Attorneys for both sides were in court as Spears’ side requested to delay the case while they gather all the relevant financial documents (the conservatorship makes it a little tricky) but Federline is balking and wants the case to continue on schedule.
According to court documents obtained by The Blast, Spears claims the $20,000/month she pays K-Fed in child support is just the tip of the iceberg in what she pays for the kids. The “Toxic” singer says in addition, she pays for the kids’ private school, tutoring, all sports and extracurricular activities, clothing, electronics, computers, and phones.
Britney Spears says that since she and Federline currently have 50/50 custody and that the $20k figure has been paid on time, every month, and it represents plenty of money to take care of the kids. more than she should … so an increase is uncalled for.
In his opposition, K-Fed claims if the case goes on any longer, it will cause harm to the kids because they are starting school soon and he wants to get a house closer to school.

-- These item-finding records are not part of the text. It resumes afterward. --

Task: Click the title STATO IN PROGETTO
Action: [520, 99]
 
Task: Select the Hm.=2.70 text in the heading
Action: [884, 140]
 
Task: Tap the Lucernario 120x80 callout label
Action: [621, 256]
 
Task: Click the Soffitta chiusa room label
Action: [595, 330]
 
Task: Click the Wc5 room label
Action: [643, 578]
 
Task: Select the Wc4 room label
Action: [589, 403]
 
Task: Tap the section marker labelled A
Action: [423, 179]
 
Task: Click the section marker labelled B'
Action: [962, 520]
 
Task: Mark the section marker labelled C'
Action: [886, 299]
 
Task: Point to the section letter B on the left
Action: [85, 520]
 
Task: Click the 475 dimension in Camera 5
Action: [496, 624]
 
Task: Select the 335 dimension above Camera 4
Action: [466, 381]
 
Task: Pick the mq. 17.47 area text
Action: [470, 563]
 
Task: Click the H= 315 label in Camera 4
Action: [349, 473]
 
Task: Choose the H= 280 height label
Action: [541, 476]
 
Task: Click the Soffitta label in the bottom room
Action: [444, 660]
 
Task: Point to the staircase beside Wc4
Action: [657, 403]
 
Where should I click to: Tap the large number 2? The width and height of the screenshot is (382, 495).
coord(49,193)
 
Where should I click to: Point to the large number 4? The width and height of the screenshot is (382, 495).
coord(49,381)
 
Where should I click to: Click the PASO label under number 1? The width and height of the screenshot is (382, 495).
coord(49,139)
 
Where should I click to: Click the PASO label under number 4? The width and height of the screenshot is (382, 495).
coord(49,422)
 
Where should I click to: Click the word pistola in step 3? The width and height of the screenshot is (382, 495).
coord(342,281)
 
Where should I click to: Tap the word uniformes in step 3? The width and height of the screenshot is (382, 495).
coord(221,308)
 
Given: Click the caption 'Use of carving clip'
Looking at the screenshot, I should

He also claims he owes his attorney, Mark Vincent Kaplan, $80,000 in legal fees. K-Fed also says that the attorney fees could reach over $200,000.
The case remains ongoing.
As The Blast first reported, Federline put Spears on notice back in February that he wanted to re-examine their financial arrangements now that she’s making a ton of money.
The “Toxic” singer cuts a check for $20,000/month to Federline for their two sons, Jayden and Sean, which was based on a percentage of her income at the time the deal was hashed out.
Since her amazing comeback in recent years, Britney Spears has earned a ton of dough, especially with her Las Vegas residency where she banked $475,000 per show. She’s reportedly made around $15 million per year from the gig.
Federline claims he does not know Spears’ true income because she has refused to disclose anything about her finances to him. On the other hand, he claims to only make about $3,000/month and outlined his financial woes in a rather depressing declaration, writing, “My income has changed significantly since the child support was last modified in approximately 2008 because I no longer earn a six-figure income like I did in 2008. I am no longer able to perform as a dancer due to my age, and I have not been as successful in putting out new music as I was in 2008. I am simply less of a “name” and less in demand than I was in 2008, which has negatively affected my income.”